Behind the scenes, this workflow is powered by two complementary functions:

  • local_generate() function runs FLUX.2 Klein 4B locally using the Diffusers library for fast text-to-image generation.
  • bfl_edit(edit_prompt, base_img, ref_imgs) function sends an image editing request to Black Forest Labs’ hosted FLUX.2 Klein editing API, then repeatedly polls the returned polling_url until the edited image is ready.

The history mechanism stores generated images as a dictionary containing the image and a short label as: {"img": PIL.Image, "label": str}.

In the video below, you can see an abridged version of the workflow. The video is sped up for demonstration purposes:

Step 1: Environment setup

Before we build our image generation and editing app, we need to set up a clean environment with the latest Diffusers library. For this tutorial, we will run everything on a Google Colab instance with an A100 GPU for faster image generation. That said, the same setup also works on more modest GPUs, such as a T4, with slightly slower performance.

We begin by uninstalling any existing version of Diffusers to avoid version conflicts, then install the latest development version directly from GitHub. We also install the supporting libraries needed for model loading, checkpoint handling, and acceleration.

!pip -q uninstall -y diffusers
!pip -q install -U git+https://github.com/huggingface/diffusers.git
!pip -q install -U accelerate safetensors transformers huggingface_hub

Once the installation is complete, we check the installed Diffusers version, then confirm that the Flux2KleinPipeline class can be imported successfully.

import diffusers
print("diffusers:", diffusers.__version__)
from diffusers import Flux2KleinPipeline
print("Flux2KleinPipeline import OK")

This confirms that our environment is correctly configured. In the next step, we will load the FLUX.2 Klein model onto the GPU and prepare it for both local image generation and API-based editing workflows.

Step 2: Load FLUX.2 Klein 4B 

Before loading the model, you need an API key from Black Forest Labs. To get started, log in to your Black Forest Labs account and add credits under the Credits tab. The minimum top-up is around ten dollars, which grants approximately one thousand credits. Once the credits are added, click on Create Key, give it a descriptive name, and store it securely.

Black forest labs API Key

With your API key ready, the next step is to load FLUX.2 Klein 4B model and prepare it for two different usage modes: local image generation and API-based image editing. 

import os, time, base64, io, requests
import gradio as gr
import torch
import nest_asyncio
from PIL import Image
from diffusers import Flux2KleinPipeline
from google.colab import userdata
nest_asyncio.apply()
# =============================
# LOAD via API
# =============================
MODEL_ID = "black-forest-labs/FLUX.2-klein-4B"
BFL_API_KEY = userdata.get("BFL_API_KEY")
BFL_CREATE_URL = "https://api.bfl.ai/v1/flux-2-klein-4b"
print(f"Loading model to GPU: {torch.cuda.get_device_name(0)}")
# =============================
# LOAD via LOCAL HF PIPELINE
# =============================
dtype = torch.float16 
pipe = Flux2KleinPipeline.from_pretrained(MODEL_ID, torch_dtype=dtype).to("cuda")
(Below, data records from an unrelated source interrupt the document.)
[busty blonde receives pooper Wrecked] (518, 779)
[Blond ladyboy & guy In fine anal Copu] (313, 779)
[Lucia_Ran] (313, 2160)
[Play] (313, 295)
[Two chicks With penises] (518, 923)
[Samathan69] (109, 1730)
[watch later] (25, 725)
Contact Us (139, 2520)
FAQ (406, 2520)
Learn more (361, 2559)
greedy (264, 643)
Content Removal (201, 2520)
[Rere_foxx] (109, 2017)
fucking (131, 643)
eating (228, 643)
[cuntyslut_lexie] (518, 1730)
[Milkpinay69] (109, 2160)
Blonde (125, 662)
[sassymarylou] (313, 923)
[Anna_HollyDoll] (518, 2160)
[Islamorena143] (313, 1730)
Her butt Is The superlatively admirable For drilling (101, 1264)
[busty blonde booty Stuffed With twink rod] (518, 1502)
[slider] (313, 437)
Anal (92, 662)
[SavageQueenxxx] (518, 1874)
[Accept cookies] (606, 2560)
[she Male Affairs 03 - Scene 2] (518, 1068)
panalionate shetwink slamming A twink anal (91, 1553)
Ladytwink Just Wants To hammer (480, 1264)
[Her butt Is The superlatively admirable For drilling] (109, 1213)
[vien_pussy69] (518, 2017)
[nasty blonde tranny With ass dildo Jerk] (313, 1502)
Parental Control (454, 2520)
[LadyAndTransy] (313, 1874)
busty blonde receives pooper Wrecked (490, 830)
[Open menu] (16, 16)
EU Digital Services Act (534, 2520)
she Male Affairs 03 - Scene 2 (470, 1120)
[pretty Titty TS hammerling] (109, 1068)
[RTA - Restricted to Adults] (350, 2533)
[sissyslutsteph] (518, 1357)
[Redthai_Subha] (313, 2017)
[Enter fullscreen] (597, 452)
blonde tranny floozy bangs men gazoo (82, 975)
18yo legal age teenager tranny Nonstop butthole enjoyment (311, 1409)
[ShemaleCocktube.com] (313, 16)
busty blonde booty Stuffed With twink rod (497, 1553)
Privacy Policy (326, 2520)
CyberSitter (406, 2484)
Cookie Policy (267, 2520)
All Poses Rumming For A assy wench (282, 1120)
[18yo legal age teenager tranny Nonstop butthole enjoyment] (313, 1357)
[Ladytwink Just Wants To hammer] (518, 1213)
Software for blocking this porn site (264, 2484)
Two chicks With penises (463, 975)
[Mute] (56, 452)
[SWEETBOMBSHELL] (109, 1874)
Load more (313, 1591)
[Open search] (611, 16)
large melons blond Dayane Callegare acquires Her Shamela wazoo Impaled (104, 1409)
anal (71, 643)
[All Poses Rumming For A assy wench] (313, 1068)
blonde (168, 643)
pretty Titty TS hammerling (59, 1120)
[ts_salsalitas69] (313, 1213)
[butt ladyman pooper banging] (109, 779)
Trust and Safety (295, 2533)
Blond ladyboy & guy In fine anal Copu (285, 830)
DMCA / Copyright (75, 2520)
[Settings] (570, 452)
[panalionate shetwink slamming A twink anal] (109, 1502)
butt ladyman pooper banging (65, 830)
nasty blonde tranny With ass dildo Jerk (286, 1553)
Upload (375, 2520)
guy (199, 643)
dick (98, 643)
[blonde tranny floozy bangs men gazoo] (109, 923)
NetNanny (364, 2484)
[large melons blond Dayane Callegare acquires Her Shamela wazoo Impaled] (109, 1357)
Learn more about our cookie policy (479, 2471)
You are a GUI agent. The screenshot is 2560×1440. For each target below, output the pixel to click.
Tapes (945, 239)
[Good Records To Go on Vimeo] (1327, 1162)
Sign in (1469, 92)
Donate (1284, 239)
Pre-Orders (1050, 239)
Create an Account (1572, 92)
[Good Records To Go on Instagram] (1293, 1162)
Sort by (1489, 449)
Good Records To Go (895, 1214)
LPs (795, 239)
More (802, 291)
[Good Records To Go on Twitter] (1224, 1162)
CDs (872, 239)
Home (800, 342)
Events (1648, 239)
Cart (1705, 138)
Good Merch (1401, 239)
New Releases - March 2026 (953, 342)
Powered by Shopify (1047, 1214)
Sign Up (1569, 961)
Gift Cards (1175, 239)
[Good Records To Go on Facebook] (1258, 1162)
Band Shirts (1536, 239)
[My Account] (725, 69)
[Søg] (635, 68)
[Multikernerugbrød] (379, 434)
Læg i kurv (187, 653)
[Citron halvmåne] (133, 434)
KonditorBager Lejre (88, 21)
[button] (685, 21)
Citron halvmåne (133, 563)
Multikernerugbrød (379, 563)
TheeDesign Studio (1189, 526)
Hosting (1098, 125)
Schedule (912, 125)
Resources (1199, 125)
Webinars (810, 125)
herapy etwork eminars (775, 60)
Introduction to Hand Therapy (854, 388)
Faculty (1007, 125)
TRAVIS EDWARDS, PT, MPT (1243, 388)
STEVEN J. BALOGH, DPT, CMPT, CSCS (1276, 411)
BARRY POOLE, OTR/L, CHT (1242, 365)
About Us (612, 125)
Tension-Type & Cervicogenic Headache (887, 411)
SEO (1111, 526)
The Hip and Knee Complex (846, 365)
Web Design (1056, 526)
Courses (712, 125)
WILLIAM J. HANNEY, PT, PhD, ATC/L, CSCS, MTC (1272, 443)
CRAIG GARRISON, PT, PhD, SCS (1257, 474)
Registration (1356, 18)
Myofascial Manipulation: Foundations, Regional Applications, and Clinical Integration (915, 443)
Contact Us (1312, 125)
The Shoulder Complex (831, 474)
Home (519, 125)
We start by setting up the API key as a Colab secret, so it never appears in the notebook code. We also define the model ID and the Klein editing endpoint that we will call later. 

Next, we apply nest_asyncio before launching the Gradio UI to avoid triggering the event loop conflicts.

Finally, load the local FLUX.2 Klein pipeline for base image generation. We use Flux2KleinPipeline with float16 for broad GPU compatibility (A100 and T4 both work well), then move the pipeline to CUDA for fast inference. This local pipeline is used only for generating the initial image, while edits are handled through the API.

Note: At this point, you might wonder why we load the model locally and also configure API access. The reason is capability separation:

  • The local Hugging Face pipeline is ideal for iterative text-to-image generation and full control over inference settings.
  • The Black Forest Labs API exposes advanced image editing features for FLUX.2 Klein that are not currently available in the open-weight implementation, such as prompt-based image edits with multiple reference images.

By combining both approaches, we get the best of both worlds: local generation speed and editing support.

Step 3: Helper functions

Before we wire everything into the Gradio interface, we need a small set of helper functions. Since our app generates images locally but edits them through the API, we need a way to encode images into base64 for API requests, a way to download edited images returned as URLs, and a local generation function that produces the initial base image.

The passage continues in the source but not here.